→ Work order: Set the pictures aside and set down only the lines from the line holding "text beside 詳細-サブ画像(4)" through the end of the entries below, ends included.

── Data to use

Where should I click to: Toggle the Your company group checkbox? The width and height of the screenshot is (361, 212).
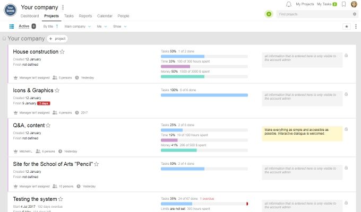4,39
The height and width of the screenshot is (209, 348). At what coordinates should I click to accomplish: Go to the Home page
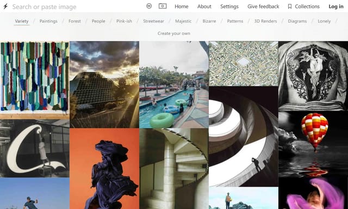click(x=181, y=7)
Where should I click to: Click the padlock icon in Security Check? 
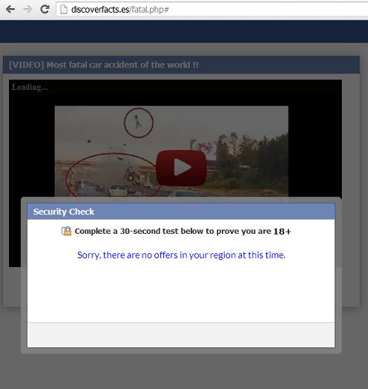tap(66, 231)
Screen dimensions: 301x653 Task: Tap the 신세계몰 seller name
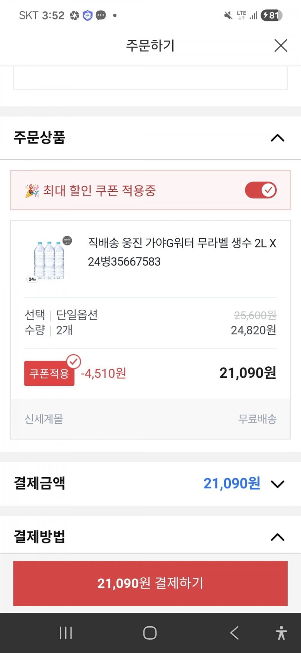pyautogui.click(x=44, y=419)
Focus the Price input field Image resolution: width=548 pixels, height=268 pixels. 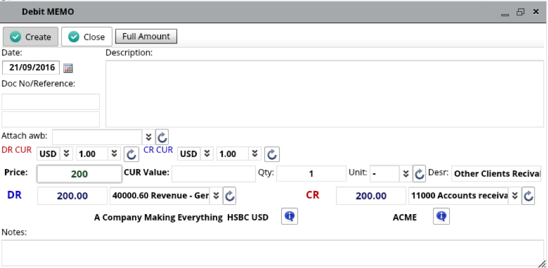(x=79, y=174)
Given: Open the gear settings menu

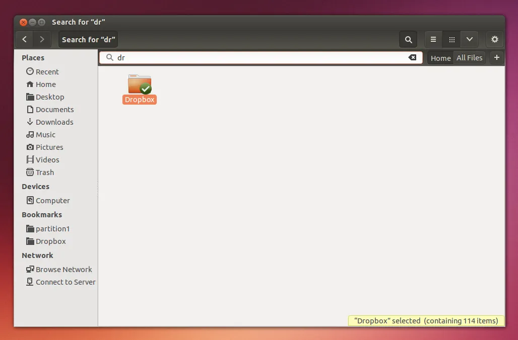Looking at the screenshot, I should coord(494,39).
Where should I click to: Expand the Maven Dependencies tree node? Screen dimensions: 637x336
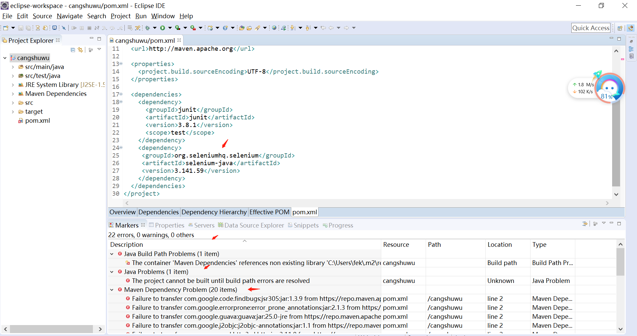[x=13, y=94]
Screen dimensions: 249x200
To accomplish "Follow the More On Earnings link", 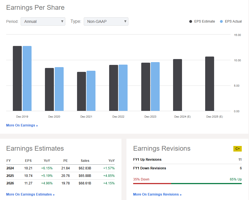I will tap(22, 125).
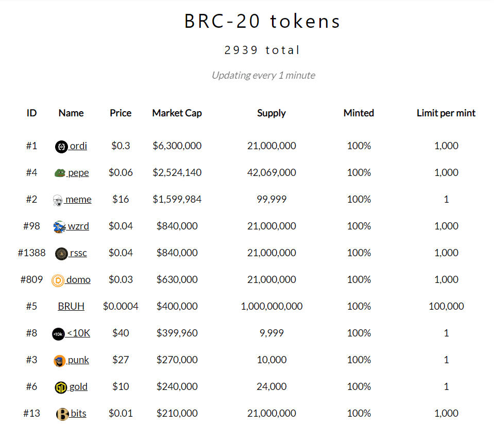
Task: Open the meme token name link
Action: [78, 199]
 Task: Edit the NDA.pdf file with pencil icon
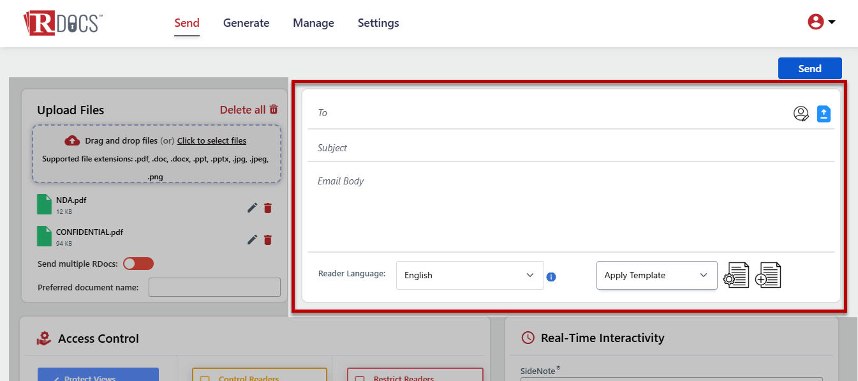[252, 207]
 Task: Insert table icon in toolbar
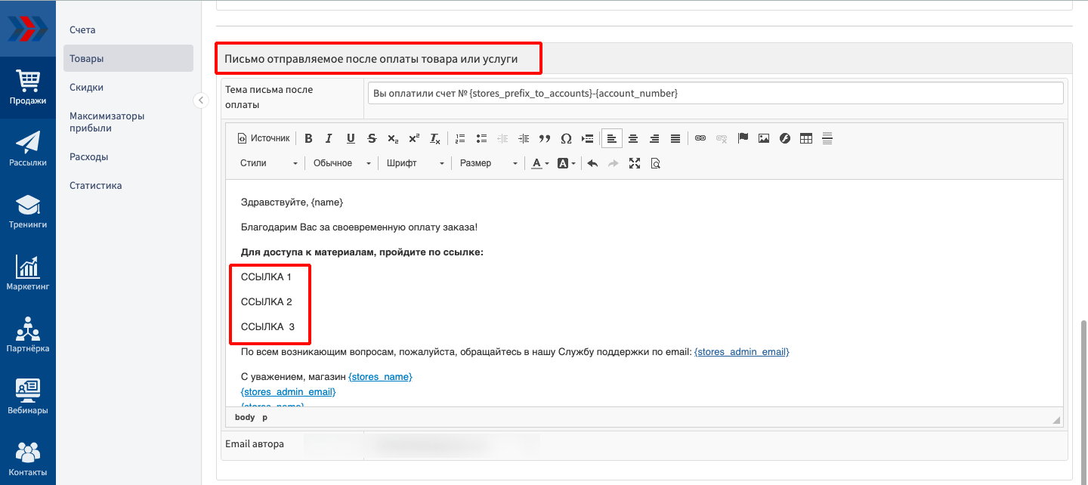coord(806,138)
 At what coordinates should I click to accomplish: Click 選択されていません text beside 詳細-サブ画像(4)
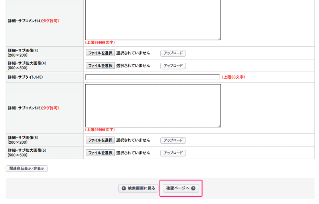(x=133, y=53)
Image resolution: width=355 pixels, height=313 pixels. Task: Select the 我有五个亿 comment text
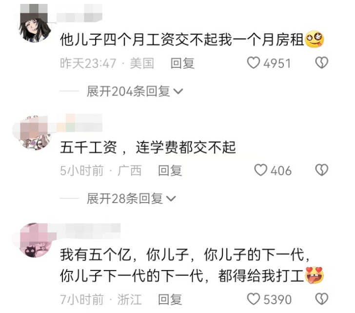(192, 265)
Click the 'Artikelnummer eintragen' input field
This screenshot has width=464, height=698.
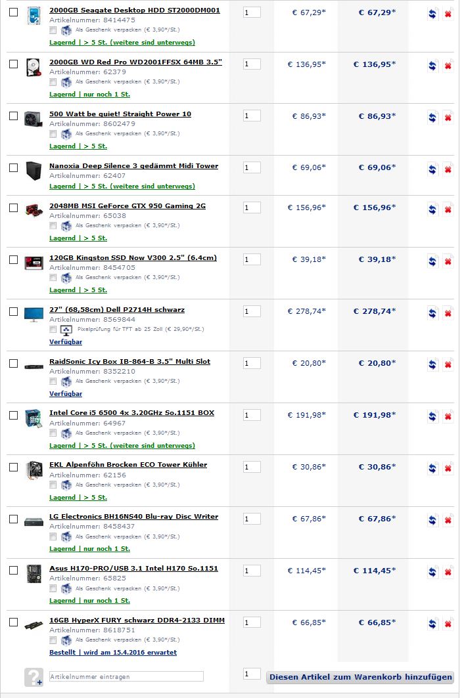pyautogui.click(x=126, y=676)
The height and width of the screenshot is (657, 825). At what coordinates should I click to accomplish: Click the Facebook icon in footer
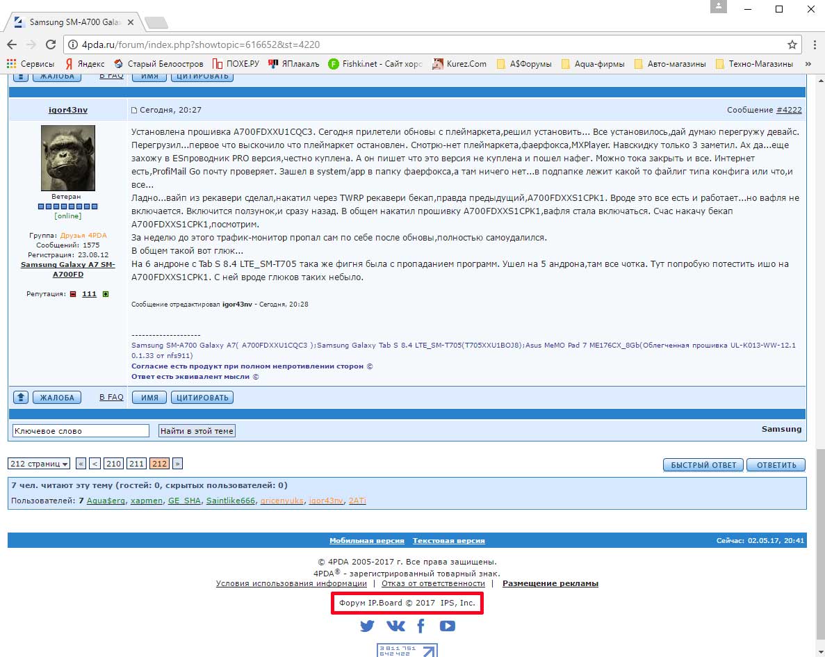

────

→ Task output:
 At what coordinates should I click to accomplish: Click 選択されていません text beside 詳細-サブ画像(4)
(x=133, y=53)
Image resolution: width=355 pixels, height=313 pixels. Task: Select the 我有五个亿 comment text
(192, 265)
Click the 'Artikelnummer eintragen' input field
This screenshot has width=464, height=698.
pyautogui.click(x=126, y=676)
The height and width of the screenshot is (657, 825). At what coordinates should I click to accomplish: Click the Facebook icon in footer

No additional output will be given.